**WHAT IS BEING ASKED:**
Among the entries below, take the line with "The image size is (703, 366)." and the line with "Image resolution: width=1761", and output them and every line between them exactly, with nothing else.

---------- RECORDS SUPPLIED

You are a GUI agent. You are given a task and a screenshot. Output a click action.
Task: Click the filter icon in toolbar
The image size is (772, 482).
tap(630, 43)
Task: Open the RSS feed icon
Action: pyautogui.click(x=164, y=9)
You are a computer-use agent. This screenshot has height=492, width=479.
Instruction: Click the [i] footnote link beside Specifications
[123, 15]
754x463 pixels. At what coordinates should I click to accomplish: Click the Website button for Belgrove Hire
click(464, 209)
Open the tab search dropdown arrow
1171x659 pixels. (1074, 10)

--------------------
---------- RECORDS SUPPLIED

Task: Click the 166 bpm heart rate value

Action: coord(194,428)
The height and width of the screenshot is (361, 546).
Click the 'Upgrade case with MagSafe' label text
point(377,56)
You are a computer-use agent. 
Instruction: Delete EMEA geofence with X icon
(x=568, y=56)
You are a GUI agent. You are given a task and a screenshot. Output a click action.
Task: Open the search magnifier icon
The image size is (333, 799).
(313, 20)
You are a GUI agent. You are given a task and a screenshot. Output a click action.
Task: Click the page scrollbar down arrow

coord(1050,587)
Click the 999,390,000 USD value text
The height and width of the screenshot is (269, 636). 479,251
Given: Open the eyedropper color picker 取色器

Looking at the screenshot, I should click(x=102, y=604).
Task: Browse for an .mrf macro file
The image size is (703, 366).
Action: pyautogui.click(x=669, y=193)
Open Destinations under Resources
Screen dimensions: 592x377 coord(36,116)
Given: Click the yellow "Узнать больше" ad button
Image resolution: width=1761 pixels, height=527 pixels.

--------------------

**RESPONSE FOR THIS EXERCISE:**
The image size is (703, 366).
Action: pyautogui.click(x=669, y=193)
Open Destinations under Resources
Screen dimensions: 592x377 coord(36,116)
Given: Click the yellow "Узнать больше" ad button
Image resolution: width=1761 pixels, height=527 pixels.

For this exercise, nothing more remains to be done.